— WHAT YOU WILL DO —
Line by line, output everything from the one that contains "Task: Check the Diksmuide stop" through the end of the material below, exactly as written and with no pictures.

— RECORDS FOR THIS TASK —
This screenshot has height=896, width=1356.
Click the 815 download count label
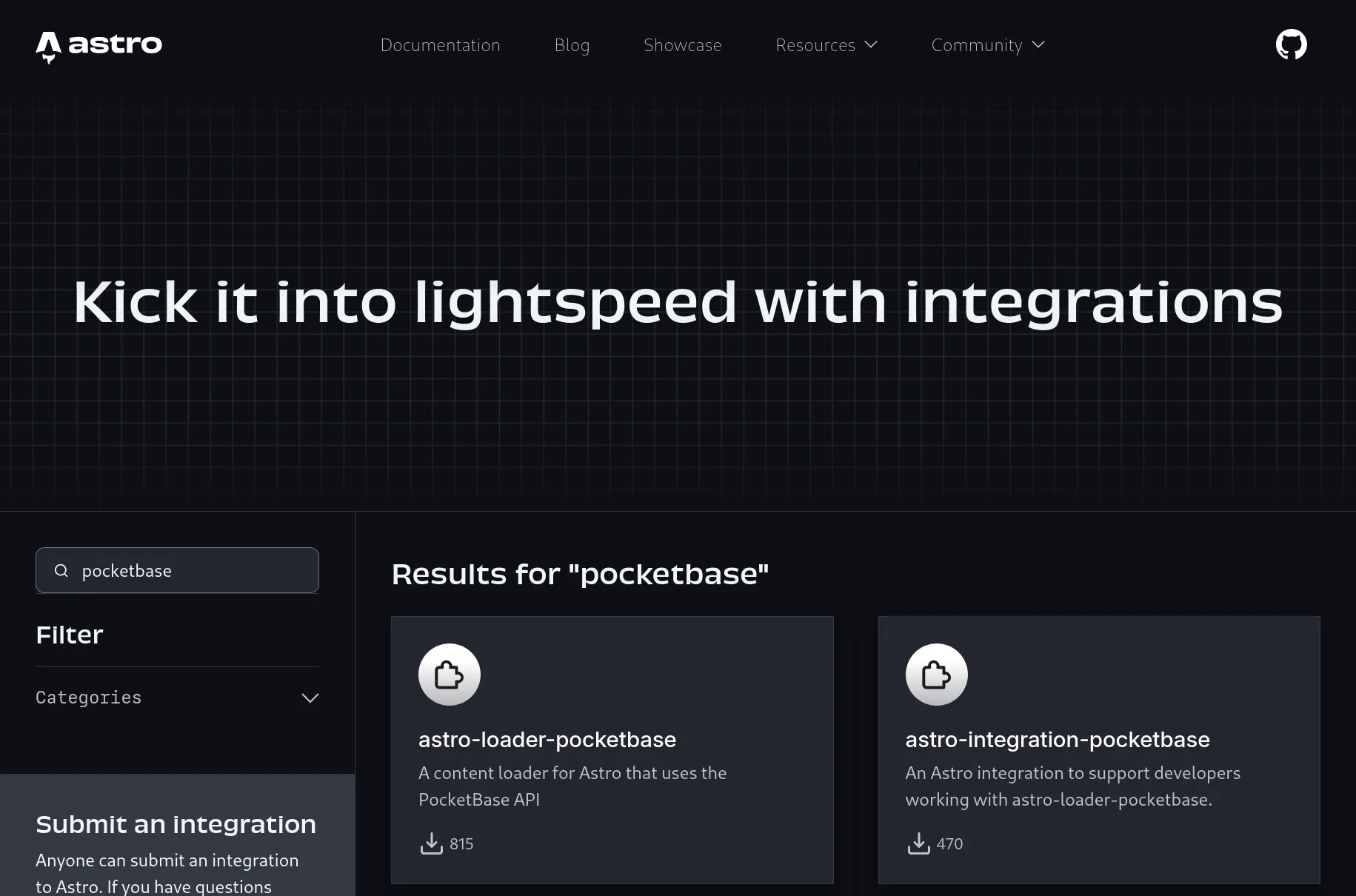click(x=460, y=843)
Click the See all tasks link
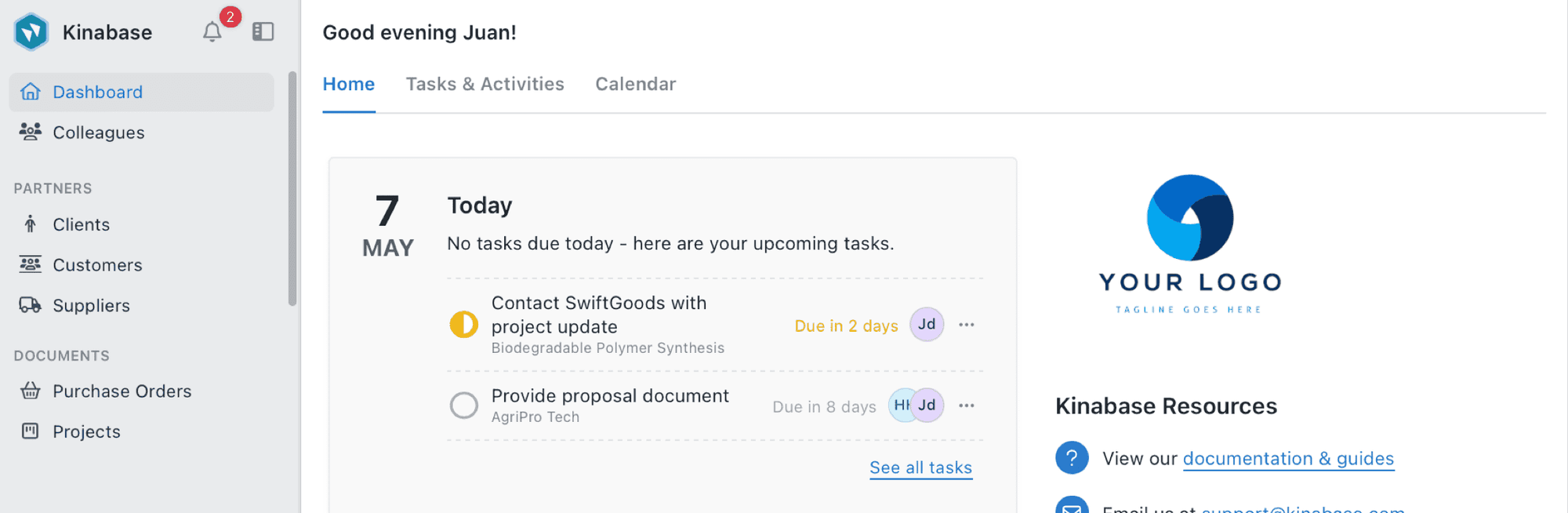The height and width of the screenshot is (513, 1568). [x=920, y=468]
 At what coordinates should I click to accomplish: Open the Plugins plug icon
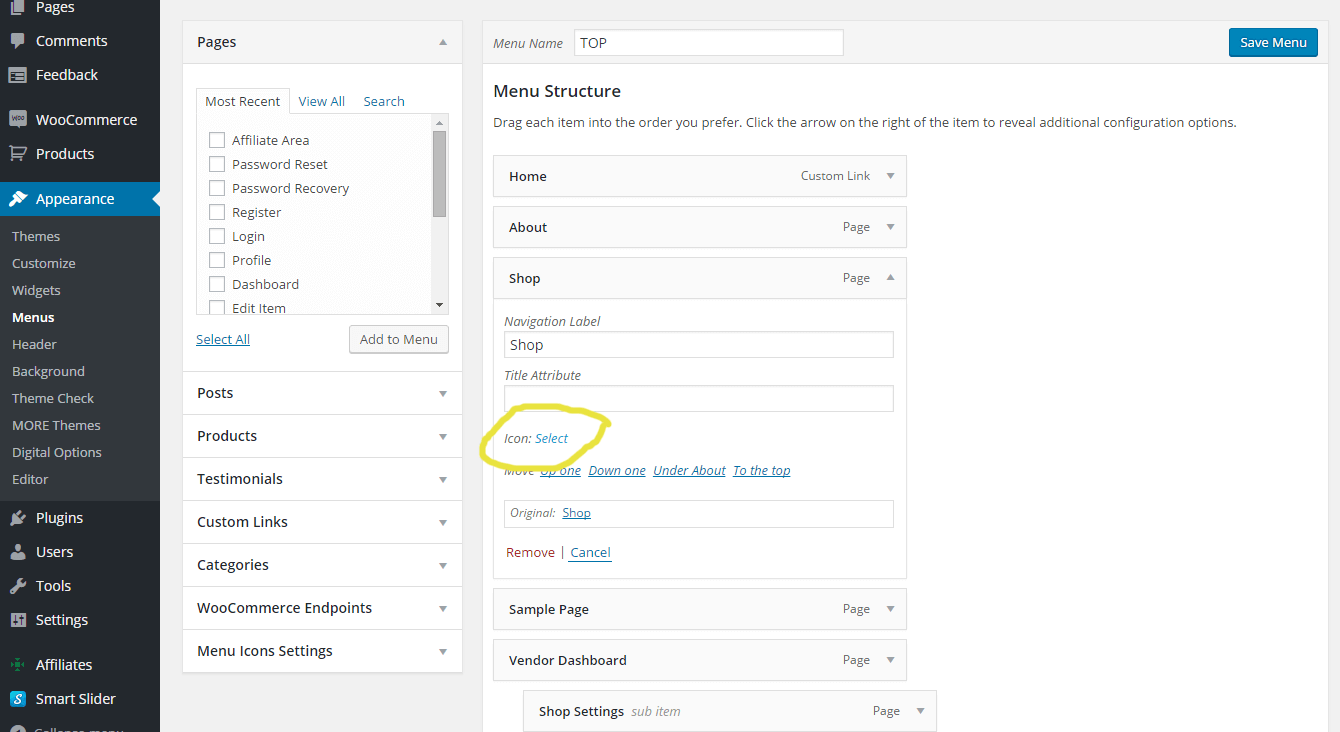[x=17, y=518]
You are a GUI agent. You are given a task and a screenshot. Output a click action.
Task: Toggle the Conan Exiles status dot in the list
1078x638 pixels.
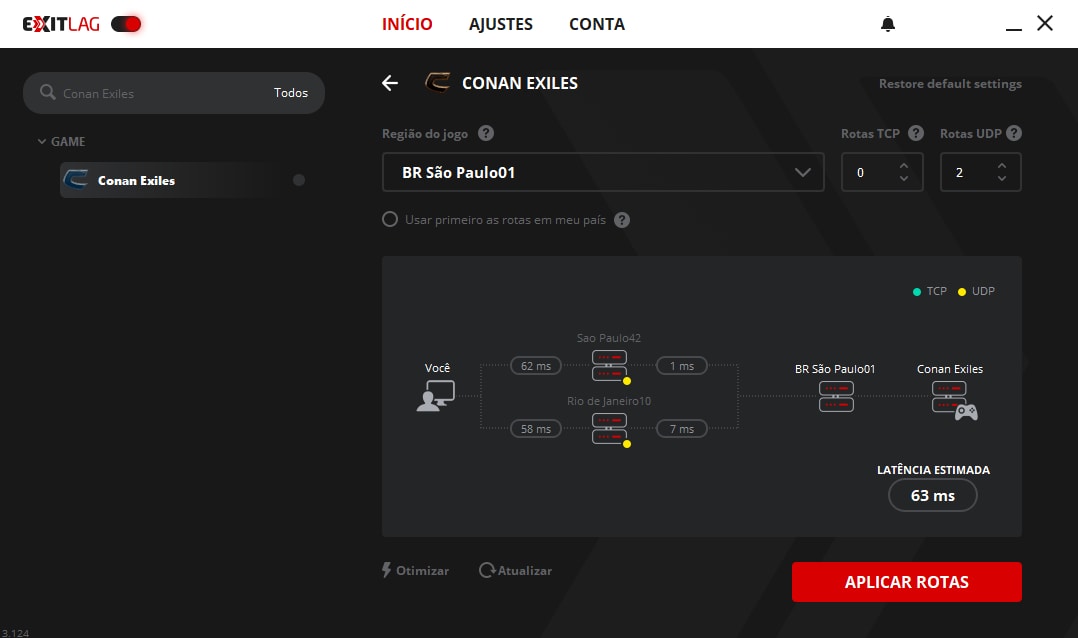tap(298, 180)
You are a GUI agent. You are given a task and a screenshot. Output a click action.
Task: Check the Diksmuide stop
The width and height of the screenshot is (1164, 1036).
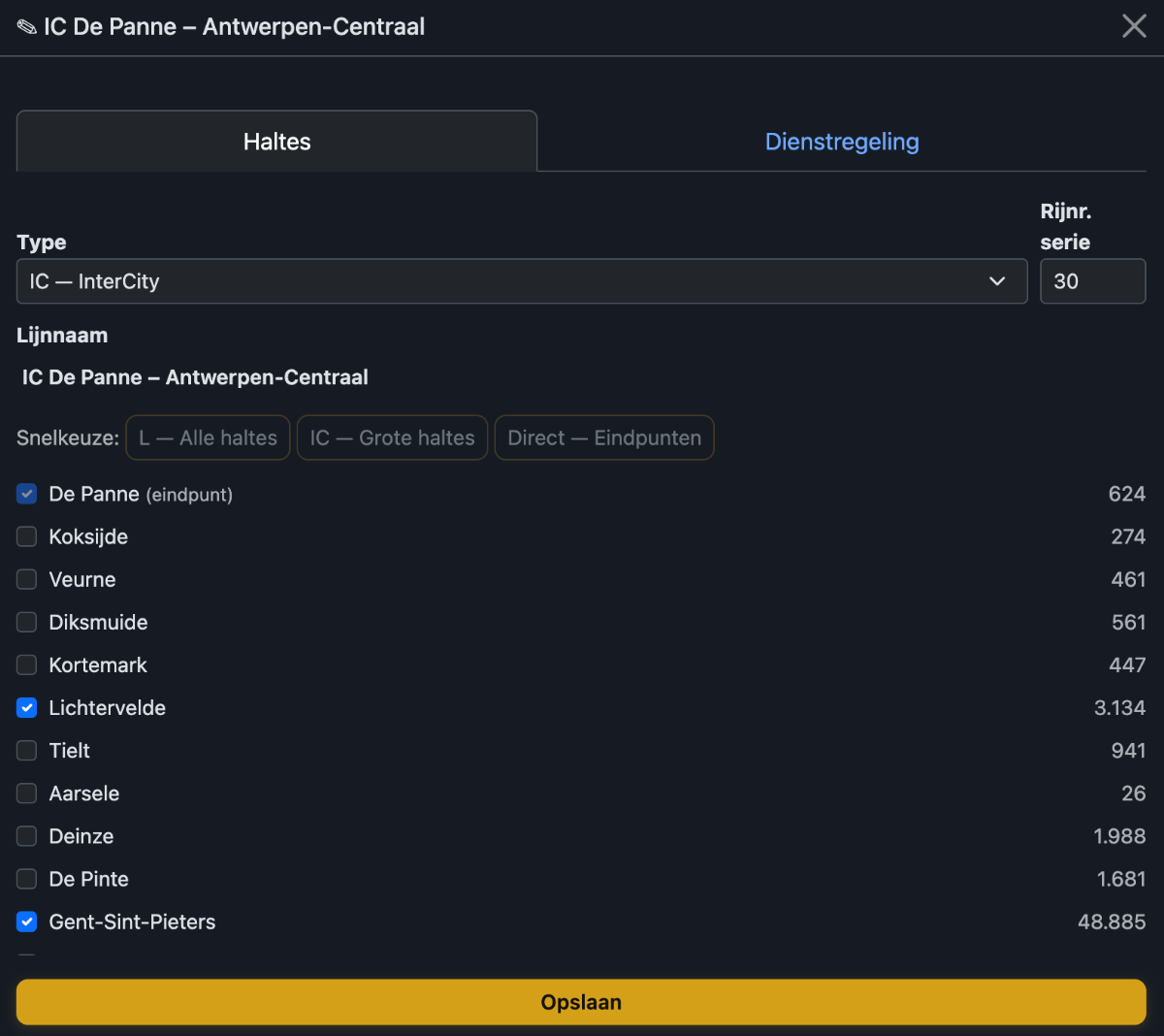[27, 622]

— YOUR SOLUTION —
Task: Check the Diksmuide stop
The width and height of the screenshot is (1164, 1036).
[27, 622]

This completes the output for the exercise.